À faire -
1. Dans le texte sur Béatrice Delvaux et l'Europe :
(a) Combien de chômeurs compte le pays ?
(b) Combien de personnes sont passées du chômage au CPAS en janvier, en Wallonie ?
(c) Comment l'Europe apparaît-elle toujours à Béatrice Delvaux ?
2. Prolongez le texte sur Béatrice Delvaux et l'Europe à partir de sa dernière phrase.

Extrait du document -
+ + + + + + +
Athéna ou Médée, Madame Béa ?
Inconscience ou cynisme ? Quand Béatrice Delvaux s’interroge sur le gâchis à propos de la Grèce qui aura été possible dans l’Europe actuelle, sans une seule critique sur le fonctionnement de l’économie mondiale, on reste confondu. Une scène européenne qui se met aujourd’hui au bord d’un précipice écrit-elle, sans mettre un nom sur ce qui l’y pousse.
Bref instant de découragement, vite repris, puisque l’Europe lui apparaît toujours comme une terre-refuge.
Non seulement elle ne voit pas le gâchis produit par l’économie et le productivisme aveugle, mais encore elle oublie les 600.000 chômeurs que compte ce pays et ceux qui sortent du chômage… pour entrer au CPAS, 23.000 en janvier, en Wallonie. Malgré tout, elle exhorte les Belges à tout faire pour pérenniser cet ensemble construit autour d’un ensemble de valeurs « l’égalité, la solidarité, la prospérité, le respect des droits et des libertés des hommes ». On croit rêver !
+ + + + + + +
Données fournies -
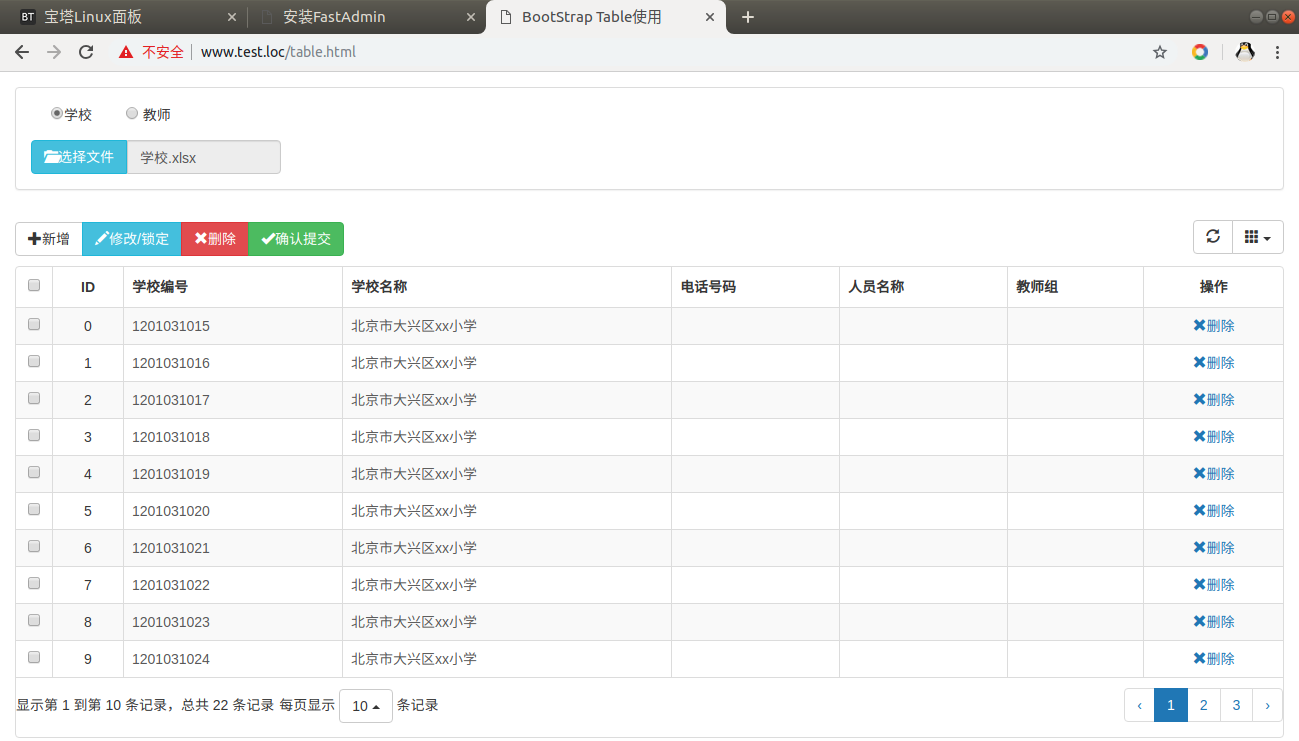1299x741 pixels.
Task: Click the browser reload page icon
Action: pos(86,51)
+ + + + + + +
Liste des réponses -
1.
(a) 600.000
(b) 23.000
(c) Comme une terre-refuge.

2.
On ne devrait pas le lui dire, mais les jeunes qui s’engagent inconsidérément chez Daech, c’est en partie à cause de ce discours, l’autre étant l’habileté du croyant à transmettre sa foi à l’apprenti djihadiste.
Plus fort encore, elle ose écrire que « L’espace européen reste un havre par rapport à ces autres coins du monde où la pauvreté, le terrorisme, la dictature idéologique ou de conscience sont à l’œuvre. » Comparaison n’est pas raison, vouloir faire croire que nous sommes des privilégiés dans un paradis, c’est se moquer du monde, même si, évidemment, notre « enfer » est moins affreux que le vaste camp de concentration que constituent les territoires conquis de Daech.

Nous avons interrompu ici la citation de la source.